Problem description
Make an exact copy of the lines from the one holding "Where should I" through the end of the entries below, both ends kept, and of nothing else. Exclude pictures.

Dataset entries
-----
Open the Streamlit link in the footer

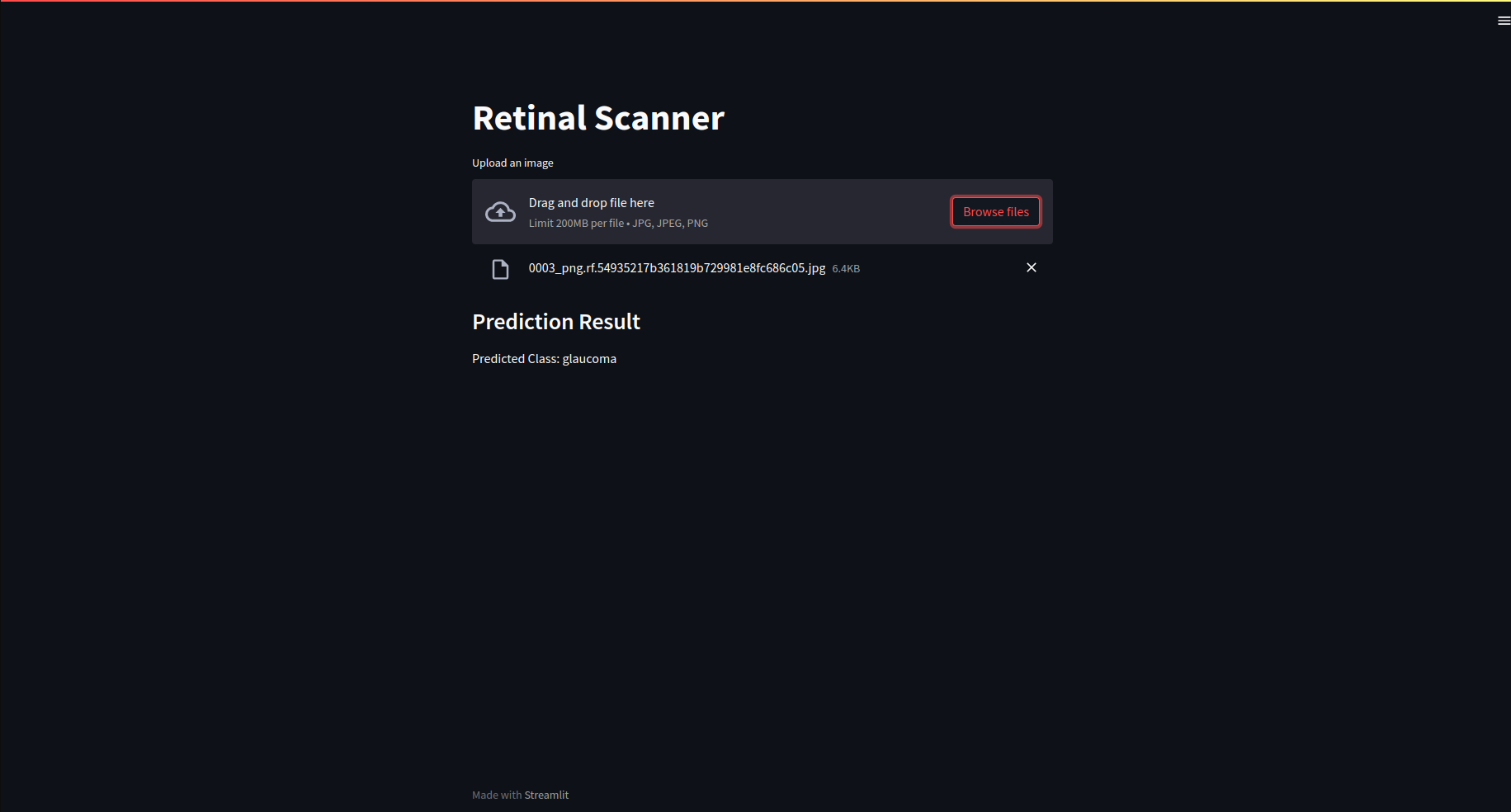pos(545,795)
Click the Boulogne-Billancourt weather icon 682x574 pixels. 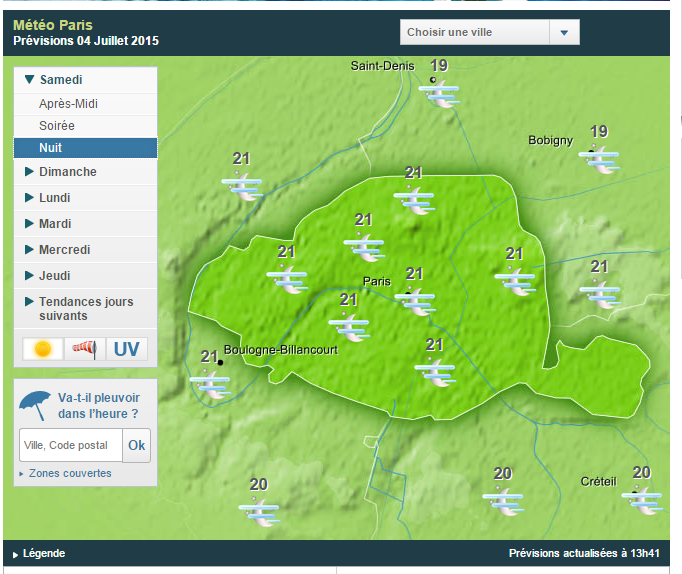point(211,384)
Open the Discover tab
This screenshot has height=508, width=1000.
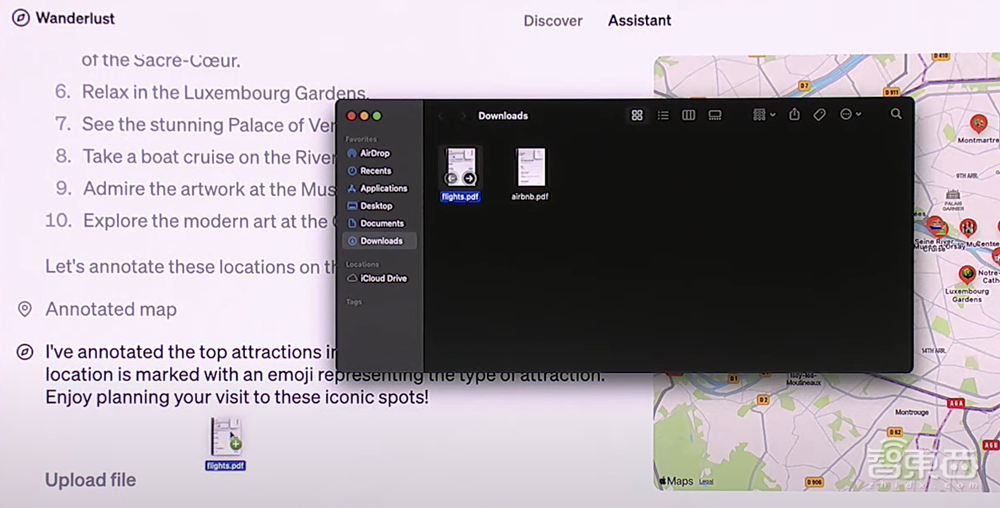click(553, 20)
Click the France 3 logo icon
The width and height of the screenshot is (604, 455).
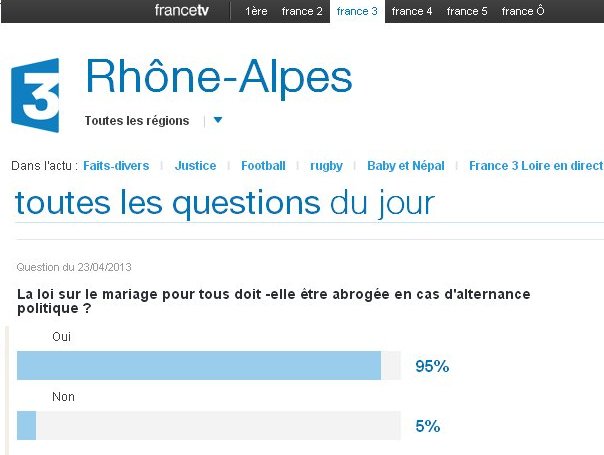35,95
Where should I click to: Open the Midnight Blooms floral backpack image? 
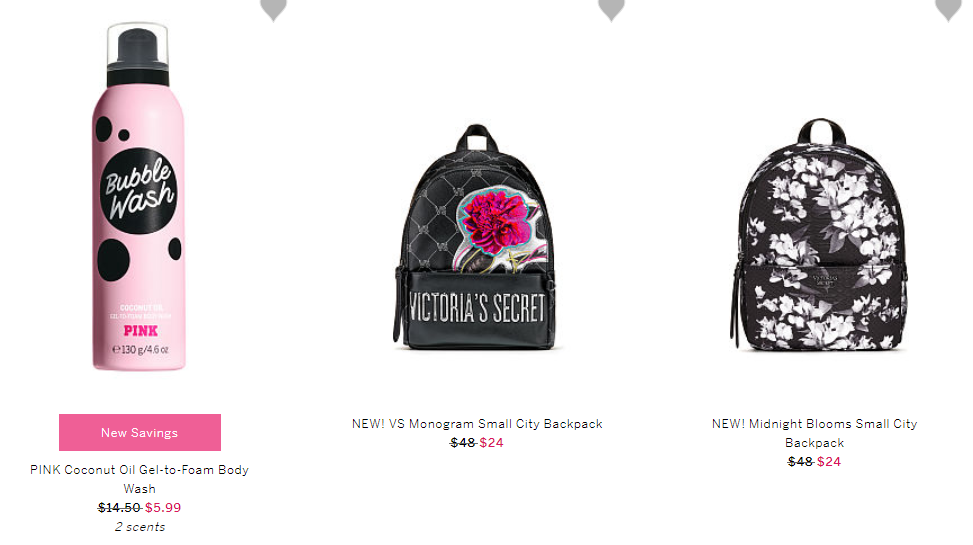(x=818, y=234)
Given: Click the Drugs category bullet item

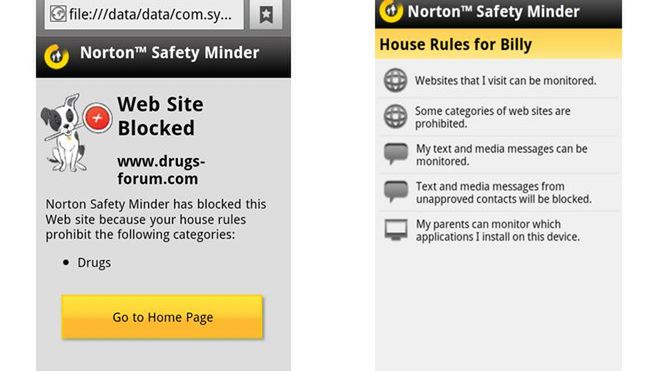Looking at the screenshot, I should click(87, 263).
-----
Task solution
Where should I click to: Open the Midnight Blooms floral backpack image? 
(x=818, y=234)
Given: Click the Drugs category bullet item

Looking at the screenshot, I should click(87, 263).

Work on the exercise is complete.